### AVAILABLE DATA
^^^^

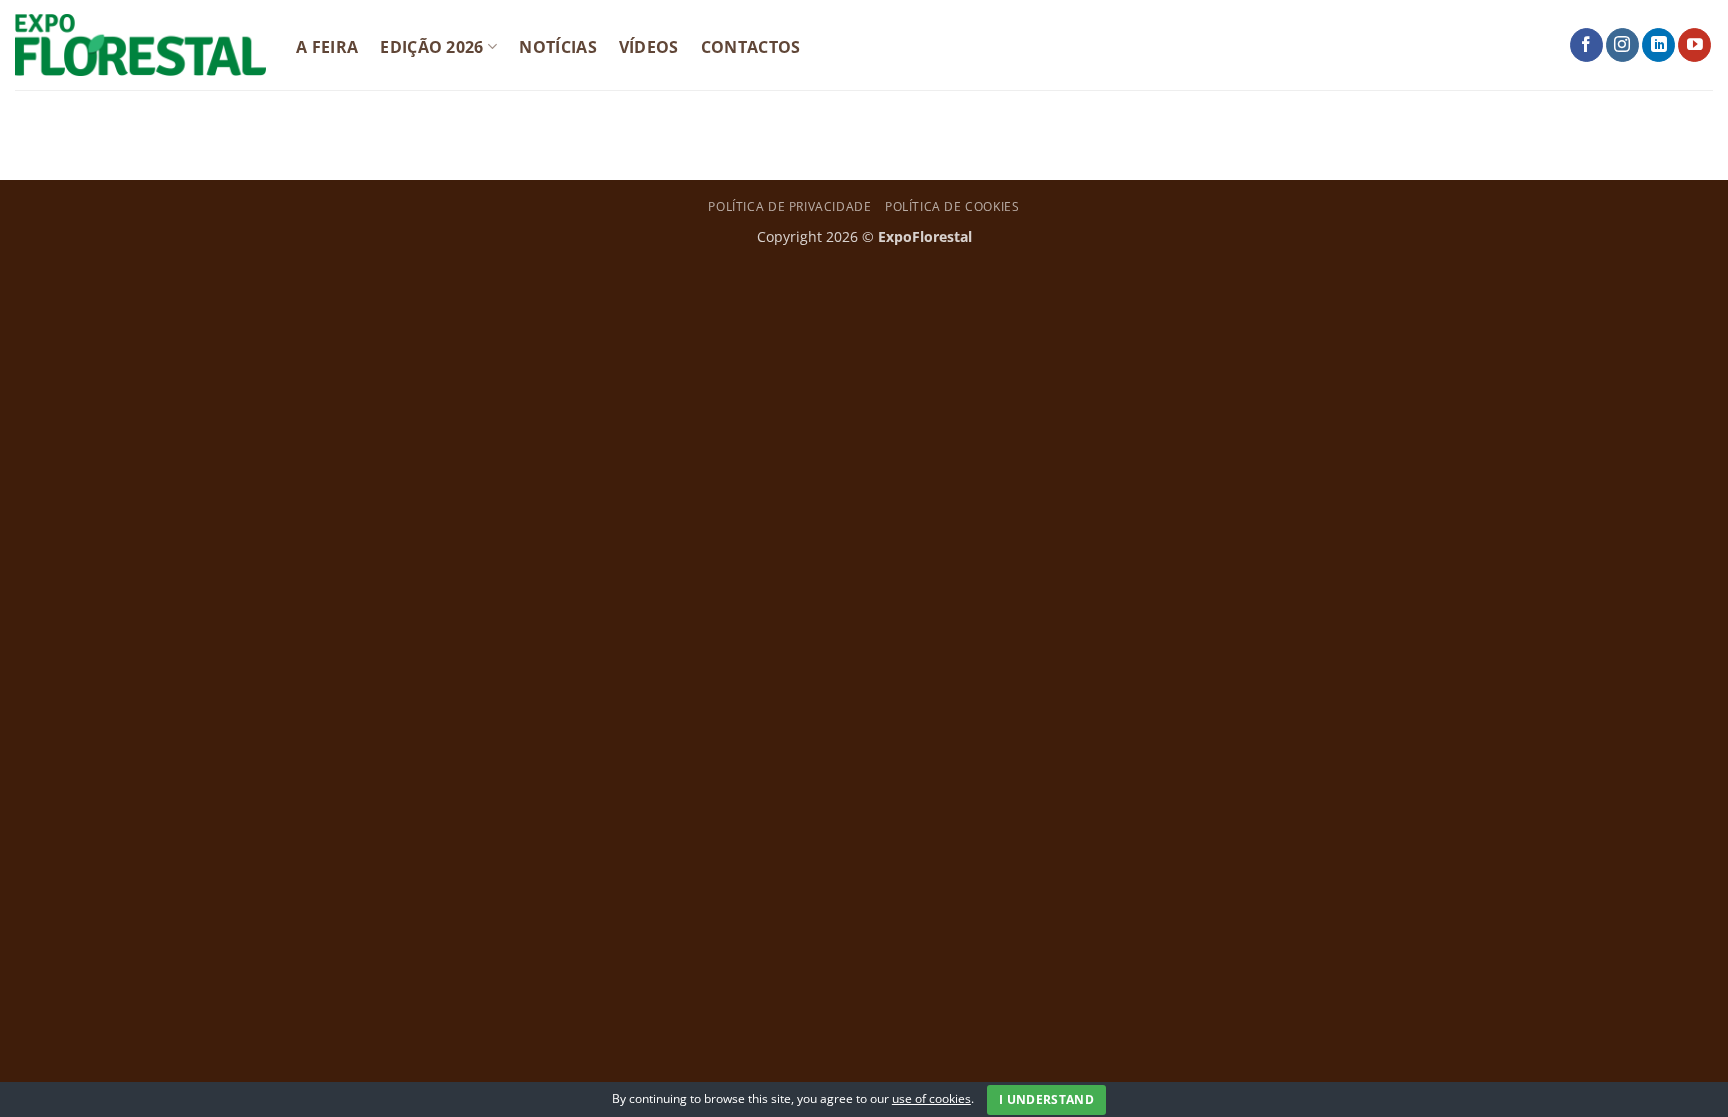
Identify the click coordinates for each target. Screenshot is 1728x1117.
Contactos (751, 47)
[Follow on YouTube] (1694, 45)
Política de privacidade (789, 206)
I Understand (1046, 1099)
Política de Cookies (952, 206)
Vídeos (649, 47)
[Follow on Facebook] (1586, 45)
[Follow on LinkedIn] (1658, 45)
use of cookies (931, 1098)
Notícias (558, 47)
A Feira (327, 47)
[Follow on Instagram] (1622, 45)
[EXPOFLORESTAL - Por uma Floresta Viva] (140, 45)
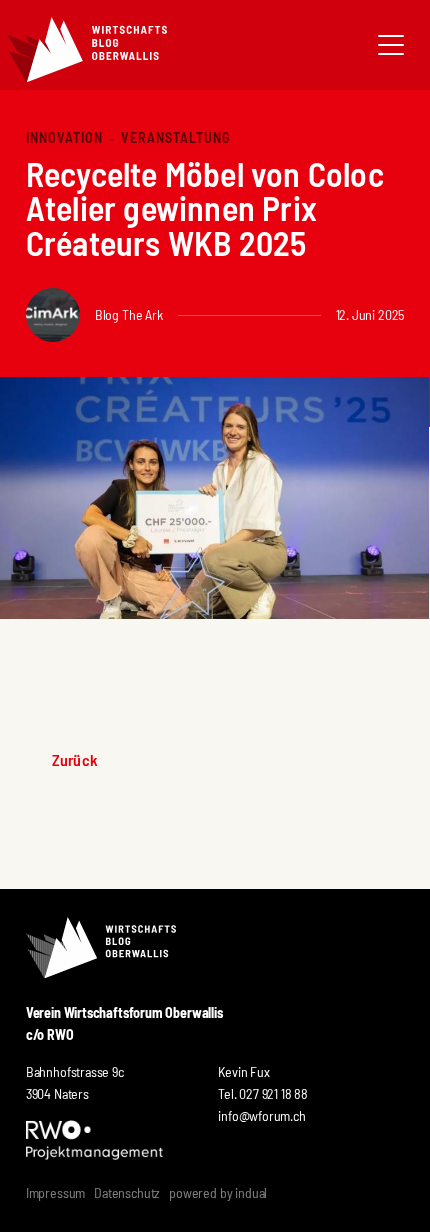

^^^^

Each line of the data that has the string "Follow" should be returned.

[Follow on YouTube] (1694, 45)
[Follow on Facebook] (1586, 45)
[Follow on LinkedIn] (1658, 45)
[Follow on Instagram] (1622, 45)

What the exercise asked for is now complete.